→ **What you need to do**
• A. Using the legal brief excerpt, answer these:
(i) What is the street address of the Serena Property?
(ii) Who was the Defendants' non-trial counsel?
(iii) What did Mr. LeVota say after Plaintiff's counsel read the Stipulation into the record?
• B. Reproduce the portion of the legal brief excerpt starting with "Defendants argue in" and going on through "CCP § 473(d).".

→ **Provided passage**
-----

Defendants argue in the Motion that they never agreed to be bound in this action in their capacities as trustees of the Sandoval Quiel Revocable Living Trust dated July 15, 2022 (“Trust”), which is the legal owner of Defendants’ real property and servient tenement at issue in this case located at 3196 Serena Avenue, Carpinteria, CA 93013 (“Serena Property”).  On this basis, Defendants insist that the Court had no personal jurisdiction over the Trust and its trustees, and thus the Judgment is void as to the Trust and its trustees and should be set aside under CCP § 473(d).   

Defendants’ “smoke and mirrors” narrative runs contrary to what actually transpired during trial.  On the morning of the second day of trial, January 6, 2026, Plaintiff’s trial counsel approached Defendants’ trial counsel, Joseph A. LeVota, off the record in the Court hallway to propose a stipulation between the parties, whereby the Complaint and all pleadings filed in this case would be deemed amended to name Defendants in both their individual capacities and their capacities as trustees of the Trust in order to correct an oversight in the Complaint naming Defendants only in their individual capacities despite the fact that the Serena Property is owned by the Trust.  Plaintiff’s counsel explained to Mr. LeVota that it was in Defendants’ own best interest to agree to such a stipulation because if the jury reached a verdict in Defendants’ favor as individuals only, they could not enforce any resulting judgment against Plaintiff as individuals who did not own the Serena Property.  Mr. LeVota assured Plaintiff’s counsel that he would discuss the proposed stipulation with his clients and would provide a response as soon as possible.  During this entire conversation, Defendant Diana Sandoval was standing just a few feet away in the Court hallway.   

On January 8, 2026, having received no response from Mr. LeVota, Plaintiff’s counsel filed  

a Motion to Amend the Complaint to Conform to Proof, or Deem the Pleadings Amended for Purposes of Judgment and Injunctive Relief (“Motion to Amend”).  Request for Judicial Notice (“RJN”), Ex. A (Motion to Amend with POS).  As its Proof of Service reflects, on January 7, 2026, the Motion to Amend was served on Defendants through both their trial counsel, Mr. LeVota, and their non-trial counsel, Mr. Stephen Sanders.   

On January 8, 2026, during an off-record sidebar conference in the presence of Plaintiff’s  

counsel, Judge Thomas P. Anderle asked Mr. LeVota whether his clients were planning on opposing the Motion to Amend.  Plaintiff’s counsel informed Judge Anderle of counsel’s prior discussion of a potential stipulation, and Mr. LeVota stated that Defendants would not be filing an opposition and would stipulate to the relief sought in the Motion to Amend.  Judge Anderle suggested and counsel agreed to enter into the stipulation on the record in the morning of the following trial day.  Defendant Diana Sandoval was present in the courtroom during this sidebar conference.  On January 9, 2026, as the trial record reflects, Judge Anderle referenced the prior day’s sidebar conference and Mr. LeVota’s stipulation consent, and the parties, through their trial counsel, stipulated that the Complaint and all pleadings filed in this case were deemed amended to bind Defendants in both their individual and trustee capacities (“Stipulation”).  After Plaintiff’s counsel read the Stipulation into the record, Mr. LeVota stated: “No objection, your Honor.”  The Court then granted the Stipulation and asked for an order.

-----

→ **Given data**
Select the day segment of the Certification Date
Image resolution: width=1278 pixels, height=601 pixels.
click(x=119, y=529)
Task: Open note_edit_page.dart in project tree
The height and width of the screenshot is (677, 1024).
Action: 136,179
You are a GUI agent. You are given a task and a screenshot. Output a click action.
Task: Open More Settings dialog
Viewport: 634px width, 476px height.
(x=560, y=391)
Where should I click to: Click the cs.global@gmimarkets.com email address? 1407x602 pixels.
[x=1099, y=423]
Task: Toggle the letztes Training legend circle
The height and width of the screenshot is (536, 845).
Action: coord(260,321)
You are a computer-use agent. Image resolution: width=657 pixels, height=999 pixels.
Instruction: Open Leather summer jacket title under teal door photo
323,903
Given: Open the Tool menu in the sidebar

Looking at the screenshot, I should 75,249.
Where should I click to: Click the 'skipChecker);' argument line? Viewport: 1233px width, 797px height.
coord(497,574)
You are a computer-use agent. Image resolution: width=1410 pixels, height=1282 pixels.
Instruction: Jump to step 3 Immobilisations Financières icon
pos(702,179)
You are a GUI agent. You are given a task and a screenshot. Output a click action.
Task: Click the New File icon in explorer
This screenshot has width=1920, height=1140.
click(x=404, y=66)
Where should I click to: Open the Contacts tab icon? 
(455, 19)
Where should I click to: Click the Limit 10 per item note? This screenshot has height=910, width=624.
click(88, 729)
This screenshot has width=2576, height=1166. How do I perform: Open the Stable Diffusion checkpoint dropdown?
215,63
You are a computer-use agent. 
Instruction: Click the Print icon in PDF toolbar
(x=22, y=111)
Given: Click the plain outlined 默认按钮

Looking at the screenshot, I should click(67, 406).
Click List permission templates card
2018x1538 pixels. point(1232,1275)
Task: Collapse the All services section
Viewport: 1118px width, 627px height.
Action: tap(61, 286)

-----

→ **Complete answers**
• A.
(i) 3196 Serena Avenue, Carpinteria, CA 93013
(ii) Mr. Stephen Sanders
(iii) "No objection, your Honor."

• B.
Defendants argue in the Motion that they never agreed to be bound in this action in their capacities as trustees of the Sandoval Quiel Revocable Living Trust dated July 15, 2022 (“Trust”), which is the legal owner of Defendants’ real property and servient tenement at issue in this case located at 3196 Serena Avenue, Carpinteria, CA 93013 (“Serena Property”).  On this basis, Defendants insist that the Court had no personal jurisdiction over the Trust and its trustees, and thus the Judgment is void as to the Trust and its trustees and should be set aside under CCP § 473(d).